Der Beitragsbescheid der Antragsgegnerin, welcher nicht zuletzt in Bezug auf den Schriftwechsel der Beteiligten (Schreiben der Antragsgegnerin vom 31.01.2006 - Antwort vom 20.03.2006) wohl auch rückwirkend ohne Eingriff in Rechte des Antragstellers ergehen durfte, ist von §§ 226 Abs.1 Satz 1 Nr.3, 229 und § 237 SGB V i.V.m. § 248 Satz 1 SGB V gedeckt. Diese Regelungen sind im Falle des Antragstellers einschlägig und verfassungskonform. Nach dem Willen des Gesetzgebers sollen im Beitragsrecht der Krankenversicherung der Rentner nur Einnahmen unberücksichtigt bleiben, die nicht unmittelbar auf ein früheres Beschäftigungsverhältnis zurückzuführen sind wie Einnahmen aufgrund betriebsfremder privater Eigenvorsorge oder Einnahmen aus ererbten Vermögen. Bei der streitauslösenden Kapitallebensversicherung handelte es sich aber um eine Gruppenversicherung im Zusammenhang mit dem früheren Beschäftigungsverhältnis des Antragstellers. Mit dieser auf das Arbeitsverhältnis bezogenen Form der Lebensversicherung waren auch Steuervorteile verbunden, weil zusätzlich zum Lohn gezahlte Direktversicherungsbeiträge lediglich pauschal besteuert worden sind gemäß § 40b EStG. Damit ist ein enger Bezug zwischen dem Erwerb der Leistungen aus der Lebensversicherung und der Berufstätigkeit des Antragstellers vorhanden.

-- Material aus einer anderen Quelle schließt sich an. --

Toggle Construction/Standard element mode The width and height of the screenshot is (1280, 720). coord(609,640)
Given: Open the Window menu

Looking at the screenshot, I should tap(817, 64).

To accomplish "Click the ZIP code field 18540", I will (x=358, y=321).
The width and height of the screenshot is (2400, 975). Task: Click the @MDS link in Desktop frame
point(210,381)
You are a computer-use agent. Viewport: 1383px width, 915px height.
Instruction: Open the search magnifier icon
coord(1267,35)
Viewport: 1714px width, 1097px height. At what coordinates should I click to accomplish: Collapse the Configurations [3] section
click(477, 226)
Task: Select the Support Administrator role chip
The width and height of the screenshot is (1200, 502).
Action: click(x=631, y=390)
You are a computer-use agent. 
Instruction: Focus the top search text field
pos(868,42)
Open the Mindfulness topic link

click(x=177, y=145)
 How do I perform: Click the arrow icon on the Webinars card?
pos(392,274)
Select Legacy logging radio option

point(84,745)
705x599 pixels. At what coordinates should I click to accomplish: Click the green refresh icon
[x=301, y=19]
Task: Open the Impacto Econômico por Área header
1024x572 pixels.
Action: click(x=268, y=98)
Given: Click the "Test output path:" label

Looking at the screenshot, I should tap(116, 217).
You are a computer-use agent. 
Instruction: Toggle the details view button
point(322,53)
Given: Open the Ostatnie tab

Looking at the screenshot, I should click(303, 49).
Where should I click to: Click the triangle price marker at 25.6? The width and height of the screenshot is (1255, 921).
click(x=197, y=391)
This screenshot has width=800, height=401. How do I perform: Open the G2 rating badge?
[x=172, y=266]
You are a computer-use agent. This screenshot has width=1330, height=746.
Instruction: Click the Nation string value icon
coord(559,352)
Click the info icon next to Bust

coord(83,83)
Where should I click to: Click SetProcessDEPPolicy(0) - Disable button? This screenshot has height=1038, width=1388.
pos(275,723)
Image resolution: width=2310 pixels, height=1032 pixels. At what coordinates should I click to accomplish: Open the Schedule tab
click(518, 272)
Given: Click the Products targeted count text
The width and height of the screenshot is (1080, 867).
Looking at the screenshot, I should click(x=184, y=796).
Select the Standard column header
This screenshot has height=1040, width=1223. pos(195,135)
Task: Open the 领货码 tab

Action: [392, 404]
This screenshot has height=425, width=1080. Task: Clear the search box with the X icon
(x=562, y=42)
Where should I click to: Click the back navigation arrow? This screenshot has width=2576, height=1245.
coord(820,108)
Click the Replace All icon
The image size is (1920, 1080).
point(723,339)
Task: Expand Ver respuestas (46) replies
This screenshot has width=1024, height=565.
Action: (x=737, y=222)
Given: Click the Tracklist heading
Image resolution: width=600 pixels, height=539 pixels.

Zudem war der Gesetzgeber zur streitigen Regelung durch das Bestreben veranlasst, die jüngere Versichertengeneration zu entlasten. Im Jahre 2002 standen in der Krankenversicherung der Rentner 27.851.819 tsd EUR Beitragseinnahmen Leistungsausgaben in Höhe von 63.417.299 tsd EUR gegenüber, im Jahre 2003 bestand das Verhältnis in Höhe von 29.901.708 tsd EUR zu 66.110.714 tsd EUR (vgl. BSG, Urteil vom 24.08.2005 - B 12 KR 29/04 R). Vertrauensschutzgrundsätze sind nicht verletzt, insbesondere weil bereits in der Vergangenheit die Mitglieder der gesetzlichen Krankenversicherung auf den Fortbestand einer günstigen Rechtslage infolge mehrfacher Gesetzesänderungen nicht vertrauen konnten (vgl. BSG a.a.O.). Im Übrigen besteht im Falle des Antragstellers lediglich eine sog. unechte Rückwirkung, weil die Auszahlung an ihn nach dem Stichtag 01.07.2004 (Stichtag der Änderung § 229 SGB V durch das KV-Modernisierungsgesetz vom 14.11.2003 - BGBl.I S.2190) erfolgt ist.

Die Beschwerde des Antragstellers bleibt deshalb in vollem Umfange ohne Erfolg.

Die Kostenentscheidung beruht auf § 193 SGG.

Gegen diese Entscheidung ist ein Rechtsmittel nicht eröffnet, § 177 SGG.